I take this to mean that the signs of the times are observable in the same way that the weather is. That is, they follow a predictable pattern which is known by the received wisdom of experience and observation. In other words, the weather changes all the time, but you expect to continue to understand the underlying meaning of this by reference to an established pattern of what such changes mean. It is the pattern which is the constant and meaning, not the change itself.
A change which does not confirm this pattern, some deviation in what you observe, ought, by definition, to make you fearful and recognise that an aberration is in process, in which case all you can say is: “This is an aberration. It is not yet possible to know what it means.” It does not automatically negate any meaning derived from previously familiar patterns, nor is it rigid to adhere to the idea that it may just turn out to be an aberration.
Despite this, a spirit of the 1960s continues to haunt the Church, fed by an historically idealist view of the Second Vatican Council and its fruits, and totally intolerant of any questions as to why many things proposed by it were not adhered to, and why many never even envisaged by it are now apparently its most significant and treasured legacy. (Nowhere more so than in liturgy, which is, of course, a measure of belief, the one which touches most Catholics most nearly.)
The same historical idealism is evident among some commentators who insist that the present Holy Father better understands the true spirit of the Council (whose watchword was ressourcement, returning to the sources) than his four predecessors who actually attended it.
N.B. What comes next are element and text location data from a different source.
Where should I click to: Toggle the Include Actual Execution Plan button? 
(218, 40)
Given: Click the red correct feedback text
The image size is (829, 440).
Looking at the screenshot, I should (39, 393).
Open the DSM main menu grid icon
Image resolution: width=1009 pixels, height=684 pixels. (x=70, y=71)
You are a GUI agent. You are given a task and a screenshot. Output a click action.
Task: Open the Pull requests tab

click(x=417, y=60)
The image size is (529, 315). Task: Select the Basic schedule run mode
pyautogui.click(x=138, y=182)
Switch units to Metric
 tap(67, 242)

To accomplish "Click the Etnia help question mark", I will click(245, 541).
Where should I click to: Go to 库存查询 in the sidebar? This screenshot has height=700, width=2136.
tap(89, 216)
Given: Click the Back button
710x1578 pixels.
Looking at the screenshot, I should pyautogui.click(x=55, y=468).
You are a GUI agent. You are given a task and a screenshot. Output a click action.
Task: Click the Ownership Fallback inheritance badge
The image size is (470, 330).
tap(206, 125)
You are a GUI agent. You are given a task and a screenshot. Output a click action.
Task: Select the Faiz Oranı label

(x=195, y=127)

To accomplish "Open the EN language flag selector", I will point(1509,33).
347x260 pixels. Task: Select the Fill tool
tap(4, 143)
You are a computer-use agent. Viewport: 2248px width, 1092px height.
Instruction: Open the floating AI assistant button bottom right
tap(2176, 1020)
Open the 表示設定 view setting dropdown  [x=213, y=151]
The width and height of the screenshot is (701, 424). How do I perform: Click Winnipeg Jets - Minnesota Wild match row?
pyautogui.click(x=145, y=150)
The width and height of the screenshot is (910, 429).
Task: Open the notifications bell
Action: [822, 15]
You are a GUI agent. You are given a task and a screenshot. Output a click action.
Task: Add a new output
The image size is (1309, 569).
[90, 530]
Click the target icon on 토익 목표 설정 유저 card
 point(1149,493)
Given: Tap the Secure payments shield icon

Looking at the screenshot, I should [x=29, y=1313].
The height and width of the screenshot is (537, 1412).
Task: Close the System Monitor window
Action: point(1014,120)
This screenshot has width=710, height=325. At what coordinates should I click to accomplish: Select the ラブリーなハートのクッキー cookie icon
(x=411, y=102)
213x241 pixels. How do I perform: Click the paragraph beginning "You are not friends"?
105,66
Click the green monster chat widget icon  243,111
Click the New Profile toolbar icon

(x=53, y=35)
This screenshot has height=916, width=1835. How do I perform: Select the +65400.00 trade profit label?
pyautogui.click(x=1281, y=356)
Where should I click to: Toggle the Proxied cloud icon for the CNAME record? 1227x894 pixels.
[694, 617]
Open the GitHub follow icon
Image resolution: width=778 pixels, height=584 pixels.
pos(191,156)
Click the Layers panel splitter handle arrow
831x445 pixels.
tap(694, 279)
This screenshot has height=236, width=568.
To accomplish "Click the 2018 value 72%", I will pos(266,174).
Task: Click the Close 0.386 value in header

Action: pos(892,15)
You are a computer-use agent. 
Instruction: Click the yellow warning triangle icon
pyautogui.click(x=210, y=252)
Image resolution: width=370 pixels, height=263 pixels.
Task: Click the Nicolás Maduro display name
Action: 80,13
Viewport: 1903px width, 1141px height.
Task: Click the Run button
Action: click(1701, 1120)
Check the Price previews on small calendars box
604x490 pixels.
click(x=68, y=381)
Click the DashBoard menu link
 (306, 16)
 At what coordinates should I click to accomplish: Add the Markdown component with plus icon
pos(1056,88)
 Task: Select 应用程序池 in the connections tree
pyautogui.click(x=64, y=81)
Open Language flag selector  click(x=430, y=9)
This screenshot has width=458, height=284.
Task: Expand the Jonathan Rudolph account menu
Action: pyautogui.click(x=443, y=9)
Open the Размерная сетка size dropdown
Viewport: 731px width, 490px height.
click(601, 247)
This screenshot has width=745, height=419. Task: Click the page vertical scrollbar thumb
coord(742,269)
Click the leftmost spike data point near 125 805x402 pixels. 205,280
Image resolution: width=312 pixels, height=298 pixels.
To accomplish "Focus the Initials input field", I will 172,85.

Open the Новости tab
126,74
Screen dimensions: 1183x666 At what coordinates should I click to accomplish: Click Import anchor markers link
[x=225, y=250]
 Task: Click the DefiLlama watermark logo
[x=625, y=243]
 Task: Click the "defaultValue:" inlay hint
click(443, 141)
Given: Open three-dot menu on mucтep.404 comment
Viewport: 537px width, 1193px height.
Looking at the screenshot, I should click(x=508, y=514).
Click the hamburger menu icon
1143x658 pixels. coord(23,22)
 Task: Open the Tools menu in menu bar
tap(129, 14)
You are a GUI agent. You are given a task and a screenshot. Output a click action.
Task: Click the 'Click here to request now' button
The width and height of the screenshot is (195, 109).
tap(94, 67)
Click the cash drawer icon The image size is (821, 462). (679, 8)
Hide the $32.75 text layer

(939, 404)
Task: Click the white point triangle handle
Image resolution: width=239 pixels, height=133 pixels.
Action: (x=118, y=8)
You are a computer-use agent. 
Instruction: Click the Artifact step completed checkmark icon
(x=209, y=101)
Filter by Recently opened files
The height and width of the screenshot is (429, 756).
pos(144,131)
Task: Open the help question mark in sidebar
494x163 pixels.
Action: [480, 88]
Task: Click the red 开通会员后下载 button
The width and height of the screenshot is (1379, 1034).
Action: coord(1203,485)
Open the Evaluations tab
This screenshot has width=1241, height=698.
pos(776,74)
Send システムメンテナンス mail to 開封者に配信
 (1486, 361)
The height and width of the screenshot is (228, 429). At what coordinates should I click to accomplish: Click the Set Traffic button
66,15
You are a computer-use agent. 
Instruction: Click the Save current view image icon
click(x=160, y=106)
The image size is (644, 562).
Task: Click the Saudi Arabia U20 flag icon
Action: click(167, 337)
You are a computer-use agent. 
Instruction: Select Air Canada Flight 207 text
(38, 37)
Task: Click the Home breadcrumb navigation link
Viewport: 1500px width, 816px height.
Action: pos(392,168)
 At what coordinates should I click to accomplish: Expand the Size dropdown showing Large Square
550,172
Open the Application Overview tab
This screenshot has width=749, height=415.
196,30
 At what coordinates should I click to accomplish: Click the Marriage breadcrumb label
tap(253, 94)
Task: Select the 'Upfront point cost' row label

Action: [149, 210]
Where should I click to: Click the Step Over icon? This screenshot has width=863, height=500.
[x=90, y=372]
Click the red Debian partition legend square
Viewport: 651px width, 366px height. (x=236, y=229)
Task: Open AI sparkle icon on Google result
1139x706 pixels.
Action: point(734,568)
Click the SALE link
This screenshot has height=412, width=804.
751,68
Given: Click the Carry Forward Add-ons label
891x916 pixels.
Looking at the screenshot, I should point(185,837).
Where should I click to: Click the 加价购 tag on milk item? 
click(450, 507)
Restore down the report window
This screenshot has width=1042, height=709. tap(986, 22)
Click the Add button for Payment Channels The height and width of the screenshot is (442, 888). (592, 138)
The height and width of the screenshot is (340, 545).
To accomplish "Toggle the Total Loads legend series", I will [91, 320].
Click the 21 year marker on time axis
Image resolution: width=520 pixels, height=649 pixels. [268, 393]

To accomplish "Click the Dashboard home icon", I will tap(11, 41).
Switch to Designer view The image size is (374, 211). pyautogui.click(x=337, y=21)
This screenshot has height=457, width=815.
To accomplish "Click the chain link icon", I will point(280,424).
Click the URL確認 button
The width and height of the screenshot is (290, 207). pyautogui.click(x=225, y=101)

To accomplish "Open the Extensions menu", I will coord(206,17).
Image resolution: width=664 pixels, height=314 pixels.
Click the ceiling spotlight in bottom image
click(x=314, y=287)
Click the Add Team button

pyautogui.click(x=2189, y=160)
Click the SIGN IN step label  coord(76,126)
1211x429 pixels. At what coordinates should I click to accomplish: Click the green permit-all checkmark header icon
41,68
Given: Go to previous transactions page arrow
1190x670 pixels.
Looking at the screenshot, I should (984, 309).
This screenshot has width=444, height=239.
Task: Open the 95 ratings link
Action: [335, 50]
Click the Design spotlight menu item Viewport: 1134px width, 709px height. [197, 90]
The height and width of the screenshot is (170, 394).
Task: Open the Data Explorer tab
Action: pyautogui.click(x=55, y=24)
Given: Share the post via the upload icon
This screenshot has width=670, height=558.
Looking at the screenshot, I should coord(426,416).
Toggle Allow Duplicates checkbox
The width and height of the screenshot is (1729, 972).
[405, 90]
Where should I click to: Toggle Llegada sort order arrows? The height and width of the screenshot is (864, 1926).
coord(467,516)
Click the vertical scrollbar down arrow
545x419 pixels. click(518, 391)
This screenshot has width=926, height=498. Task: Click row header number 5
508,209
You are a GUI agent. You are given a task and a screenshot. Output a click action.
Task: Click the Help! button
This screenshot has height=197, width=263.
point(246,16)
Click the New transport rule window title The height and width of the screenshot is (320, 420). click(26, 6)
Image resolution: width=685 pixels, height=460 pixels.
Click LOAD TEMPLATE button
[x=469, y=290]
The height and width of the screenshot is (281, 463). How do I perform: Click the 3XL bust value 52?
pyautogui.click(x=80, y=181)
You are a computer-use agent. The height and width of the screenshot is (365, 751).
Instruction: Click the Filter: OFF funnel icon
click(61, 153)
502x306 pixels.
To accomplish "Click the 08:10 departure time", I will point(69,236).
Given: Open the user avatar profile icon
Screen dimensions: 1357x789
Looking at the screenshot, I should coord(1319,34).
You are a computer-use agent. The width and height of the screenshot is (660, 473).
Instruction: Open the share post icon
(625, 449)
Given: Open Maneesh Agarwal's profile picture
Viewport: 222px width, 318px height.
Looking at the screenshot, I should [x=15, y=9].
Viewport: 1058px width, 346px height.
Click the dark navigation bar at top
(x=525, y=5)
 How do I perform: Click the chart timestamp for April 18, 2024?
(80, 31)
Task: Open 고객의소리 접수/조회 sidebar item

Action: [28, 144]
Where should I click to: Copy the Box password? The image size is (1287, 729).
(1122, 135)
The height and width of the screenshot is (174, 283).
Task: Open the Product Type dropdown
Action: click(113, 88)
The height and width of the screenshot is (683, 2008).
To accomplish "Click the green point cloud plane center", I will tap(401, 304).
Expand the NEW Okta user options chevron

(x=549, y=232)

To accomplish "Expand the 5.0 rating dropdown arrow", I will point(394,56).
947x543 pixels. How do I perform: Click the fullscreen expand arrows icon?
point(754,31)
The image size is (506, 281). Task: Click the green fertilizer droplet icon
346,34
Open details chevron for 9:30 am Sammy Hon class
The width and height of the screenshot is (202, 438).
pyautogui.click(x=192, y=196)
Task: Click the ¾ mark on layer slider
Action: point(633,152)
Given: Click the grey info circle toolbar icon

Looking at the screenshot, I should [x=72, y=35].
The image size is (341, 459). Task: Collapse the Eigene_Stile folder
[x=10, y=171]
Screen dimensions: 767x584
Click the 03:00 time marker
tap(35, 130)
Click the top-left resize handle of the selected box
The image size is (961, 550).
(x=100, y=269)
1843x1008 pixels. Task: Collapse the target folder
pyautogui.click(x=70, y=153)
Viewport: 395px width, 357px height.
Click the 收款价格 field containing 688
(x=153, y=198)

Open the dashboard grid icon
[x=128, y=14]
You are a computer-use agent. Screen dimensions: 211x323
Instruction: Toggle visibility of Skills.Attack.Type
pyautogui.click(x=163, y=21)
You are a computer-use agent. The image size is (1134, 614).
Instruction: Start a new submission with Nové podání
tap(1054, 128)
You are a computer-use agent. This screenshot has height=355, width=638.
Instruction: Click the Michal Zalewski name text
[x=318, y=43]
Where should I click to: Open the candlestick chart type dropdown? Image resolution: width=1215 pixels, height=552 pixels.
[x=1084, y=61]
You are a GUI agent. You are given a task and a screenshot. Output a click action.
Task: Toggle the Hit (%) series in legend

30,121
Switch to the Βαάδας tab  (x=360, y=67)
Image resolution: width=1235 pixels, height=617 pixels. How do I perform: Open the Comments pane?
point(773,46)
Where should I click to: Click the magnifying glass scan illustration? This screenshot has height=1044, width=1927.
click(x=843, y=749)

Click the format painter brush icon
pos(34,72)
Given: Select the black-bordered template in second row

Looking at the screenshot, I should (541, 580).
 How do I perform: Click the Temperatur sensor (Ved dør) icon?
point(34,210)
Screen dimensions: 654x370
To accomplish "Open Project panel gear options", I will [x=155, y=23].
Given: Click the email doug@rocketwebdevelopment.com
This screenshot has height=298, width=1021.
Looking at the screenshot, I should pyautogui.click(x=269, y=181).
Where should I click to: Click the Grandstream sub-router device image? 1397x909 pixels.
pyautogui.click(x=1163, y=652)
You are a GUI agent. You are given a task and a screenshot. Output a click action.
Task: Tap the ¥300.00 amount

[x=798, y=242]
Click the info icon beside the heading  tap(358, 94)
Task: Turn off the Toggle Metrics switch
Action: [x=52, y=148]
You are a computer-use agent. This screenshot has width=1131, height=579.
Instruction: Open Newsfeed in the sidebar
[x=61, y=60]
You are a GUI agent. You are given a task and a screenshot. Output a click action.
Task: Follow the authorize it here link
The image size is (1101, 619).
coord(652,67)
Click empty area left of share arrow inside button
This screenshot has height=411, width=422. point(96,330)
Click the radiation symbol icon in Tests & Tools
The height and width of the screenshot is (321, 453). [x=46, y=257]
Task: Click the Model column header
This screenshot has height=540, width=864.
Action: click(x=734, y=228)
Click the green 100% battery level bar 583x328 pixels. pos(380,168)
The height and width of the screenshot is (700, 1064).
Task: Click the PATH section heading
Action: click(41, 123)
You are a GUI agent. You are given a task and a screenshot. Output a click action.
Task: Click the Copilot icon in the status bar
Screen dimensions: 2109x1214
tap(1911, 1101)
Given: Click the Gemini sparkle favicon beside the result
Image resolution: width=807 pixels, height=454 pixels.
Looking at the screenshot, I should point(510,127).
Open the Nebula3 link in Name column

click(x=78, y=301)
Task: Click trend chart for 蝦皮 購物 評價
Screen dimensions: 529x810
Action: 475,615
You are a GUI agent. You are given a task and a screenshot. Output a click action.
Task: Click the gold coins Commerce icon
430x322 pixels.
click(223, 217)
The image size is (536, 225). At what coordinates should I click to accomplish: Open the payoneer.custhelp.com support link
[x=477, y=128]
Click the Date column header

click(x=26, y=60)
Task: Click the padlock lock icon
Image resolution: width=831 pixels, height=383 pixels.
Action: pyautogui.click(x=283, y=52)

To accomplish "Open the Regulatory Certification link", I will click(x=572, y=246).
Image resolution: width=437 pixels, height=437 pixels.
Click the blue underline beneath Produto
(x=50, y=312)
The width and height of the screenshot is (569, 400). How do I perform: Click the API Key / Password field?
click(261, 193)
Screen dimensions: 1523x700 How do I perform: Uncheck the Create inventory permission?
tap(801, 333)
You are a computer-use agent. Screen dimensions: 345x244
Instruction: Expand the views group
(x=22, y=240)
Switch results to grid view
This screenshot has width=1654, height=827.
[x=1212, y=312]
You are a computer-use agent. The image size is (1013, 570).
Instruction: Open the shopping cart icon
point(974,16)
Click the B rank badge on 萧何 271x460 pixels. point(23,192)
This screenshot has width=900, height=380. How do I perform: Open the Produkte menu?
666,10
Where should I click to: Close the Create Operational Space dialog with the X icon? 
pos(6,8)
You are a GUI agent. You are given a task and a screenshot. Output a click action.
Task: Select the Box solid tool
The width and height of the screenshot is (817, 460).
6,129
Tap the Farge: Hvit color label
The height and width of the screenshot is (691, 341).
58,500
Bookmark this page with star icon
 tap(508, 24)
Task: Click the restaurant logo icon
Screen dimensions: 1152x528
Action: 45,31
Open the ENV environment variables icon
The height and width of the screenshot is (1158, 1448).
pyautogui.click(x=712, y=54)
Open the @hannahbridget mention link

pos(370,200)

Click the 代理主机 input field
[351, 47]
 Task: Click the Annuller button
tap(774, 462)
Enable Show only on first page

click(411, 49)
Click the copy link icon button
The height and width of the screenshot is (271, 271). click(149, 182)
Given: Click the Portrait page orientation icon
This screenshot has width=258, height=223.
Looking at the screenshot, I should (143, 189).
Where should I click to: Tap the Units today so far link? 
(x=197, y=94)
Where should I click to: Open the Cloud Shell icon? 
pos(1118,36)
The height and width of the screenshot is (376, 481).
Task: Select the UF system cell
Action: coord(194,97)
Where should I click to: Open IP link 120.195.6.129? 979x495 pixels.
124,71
All too often it is a secular view of history which is exalted to the level of some kind of biblical virtue when the phrase “reading the signs of the times” is invoked. Christ is the same yesterday and today, his identity not someone we recognise from our experience of the world and its changing views of what is authentically human. The extent to which the world can teach us is defined by that same Vatican Council document which speaks of reading the signs: “In reality it is only in the mystery of the Word made flesh that the mystery of man truly becomes clear.”
The direction in which we should be looking for enlightenment is at least clear.